Damara horseshoe bat
- Conservation status: Least Concern (IUCN 3.1)

Scientific classification
- Kingdom: Animalia
- Phylum: Chordata
- Class: Mammalia
- Order: Chiroptera
- Family: Rhinolophidae
- Genus: Rhinolophus
- Species: R. damarensis
- Binomial name: Rhinolophus damarensis Roberts, 1946

= Damara horseshoe bat =

- Genus: Rhinolophus
- Species: damarensis
- Authority: Roberts, 1946
- Conservation status: LC

Species of bat

The Damara horseshoe bat (Rhinolophus damarensis), is a species of bat found in Africa.

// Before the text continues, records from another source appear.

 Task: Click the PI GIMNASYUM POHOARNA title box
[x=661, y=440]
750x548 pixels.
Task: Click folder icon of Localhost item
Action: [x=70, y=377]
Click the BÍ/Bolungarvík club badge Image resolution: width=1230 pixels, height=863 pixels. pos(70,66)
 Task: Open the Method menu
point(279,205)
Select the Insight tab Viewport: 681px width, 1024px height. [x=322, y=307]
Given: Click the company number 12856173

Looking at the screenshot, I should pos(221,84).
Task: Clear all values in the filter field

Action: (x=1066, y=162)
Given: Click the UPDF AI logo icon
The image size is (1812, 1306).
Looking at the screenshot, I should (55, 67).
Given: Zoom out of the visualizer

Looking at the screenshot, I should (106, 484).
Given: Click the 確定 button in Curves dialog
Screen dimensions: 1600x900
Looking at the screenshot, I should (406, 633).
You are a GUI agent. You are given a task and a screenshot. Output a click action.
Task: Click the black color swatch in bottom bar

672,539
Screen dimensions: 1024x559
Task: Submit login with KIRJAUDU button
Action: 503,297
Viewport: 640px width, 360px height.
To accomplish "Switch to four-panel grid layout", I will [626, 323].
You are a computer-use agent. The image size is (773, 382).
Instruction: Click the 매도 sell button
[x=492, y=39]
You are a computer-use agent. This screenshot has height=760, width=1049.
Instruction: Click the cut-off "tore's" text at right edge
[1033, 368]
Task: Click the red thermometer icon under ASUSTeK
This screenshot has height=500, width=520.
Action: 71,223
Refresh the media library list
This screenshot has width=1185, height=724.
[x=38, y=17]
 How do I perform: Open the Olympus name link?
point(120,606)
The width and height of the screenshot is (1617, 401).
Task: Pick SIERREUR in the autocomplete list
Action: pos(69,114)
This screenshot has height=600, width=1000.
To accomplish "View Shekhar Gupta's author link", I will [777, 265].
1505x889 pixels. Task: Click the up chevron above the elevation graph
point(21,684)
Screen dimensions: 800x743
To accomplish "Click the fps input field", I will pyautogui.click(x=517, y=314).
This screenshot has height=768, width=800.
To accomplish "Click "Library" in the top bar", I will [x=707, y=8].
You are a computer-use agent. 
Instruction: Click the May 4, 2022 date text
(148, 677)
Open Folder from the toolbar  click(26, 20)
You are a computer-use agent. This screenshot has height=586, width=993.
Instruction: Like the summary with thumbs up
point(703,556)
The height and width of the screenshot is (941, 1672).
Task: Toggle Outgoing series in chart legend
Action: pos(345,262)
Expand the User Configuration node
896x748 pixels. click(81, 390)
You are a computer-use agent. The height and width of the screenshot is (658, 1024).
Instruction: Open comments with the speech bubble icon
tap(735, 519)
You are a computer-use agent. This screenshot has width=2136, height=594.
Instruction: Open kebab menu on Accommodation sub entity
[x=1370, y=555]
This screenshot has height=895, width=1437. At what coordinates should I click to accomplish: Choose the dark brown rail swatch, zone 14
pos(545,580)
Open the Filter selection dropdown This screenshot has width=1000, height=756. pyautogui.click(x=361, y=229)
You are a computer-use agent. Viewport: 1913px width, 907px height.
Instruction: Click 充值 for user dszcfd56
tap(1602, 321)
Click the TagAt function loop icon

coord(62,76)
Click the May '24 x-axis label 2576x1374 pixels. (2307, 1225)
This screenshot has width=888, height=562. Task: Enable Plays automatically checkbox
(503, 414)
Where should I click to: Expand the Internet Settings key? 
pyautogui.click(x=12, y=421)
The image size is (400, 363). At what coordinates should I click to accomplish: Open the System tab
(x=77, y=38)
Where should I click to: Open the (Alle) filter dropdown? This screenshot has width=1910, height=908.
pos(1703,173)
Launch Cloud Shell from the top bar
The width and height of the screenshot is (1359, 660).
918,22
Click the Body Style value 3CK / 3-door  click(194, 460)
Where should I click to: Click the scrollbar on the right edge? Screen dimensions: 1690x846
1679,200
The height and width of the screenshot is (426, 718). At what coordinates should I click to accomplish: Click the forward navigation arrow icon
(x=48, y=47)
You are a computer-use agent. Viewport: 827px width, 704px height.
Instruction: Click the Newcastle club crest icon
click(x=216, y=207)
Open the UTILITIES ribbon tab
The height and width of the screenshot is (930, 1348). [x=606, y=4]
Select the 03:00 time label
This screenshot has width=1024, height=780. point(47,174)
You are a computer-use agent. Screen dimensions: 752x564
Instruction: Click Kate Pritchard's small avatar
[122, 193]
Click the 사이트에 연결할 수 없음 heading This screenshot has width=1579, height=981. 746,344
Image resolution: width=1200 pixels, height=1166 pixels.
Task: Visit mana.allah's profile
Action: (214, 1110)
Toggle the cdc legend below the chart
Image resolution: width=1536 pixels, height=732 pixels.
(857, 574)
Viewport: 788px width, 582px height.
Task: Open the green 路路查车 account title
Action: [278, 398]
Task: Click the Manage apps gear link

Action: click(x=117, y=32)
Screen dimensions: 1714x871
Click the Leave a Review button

==Taxonomy and etymology==
It was described as a subspecies of Darling's horseshoe bat in 1946 by South African zoologist Austin Roberts. It was largely maintained as a subspecies of Darling's horseshoe bat until 2013, when it was shown to be genetically distinct. Its species name "damarensis" means "belonging to Damara."
Roberts was possibly referencing Damaraland in Namibia.

==Biology and ecology==
It is nocturnal, roosting in sheltered places during the day such as caves and mines, particularly asbestos and gold mines.
It is a social species, forming colonies that generally consist of fewer than 100 individuals.

==Range and status==
It is found in the eastern half of Southern Africa, with its range including Angola, Namibia, and South Africa.

It is currently assessed as least concern by the IUCN—its lowest conservation priority. Potential threats to this species include habitat loss; the old mines that it uses as roosts are subject to disturbance if and when they are reopened. Its range includes protected areas, such as ǀAi-ǀAis/Richtersveld Transfrontier Park and Augrabies Falls National Park.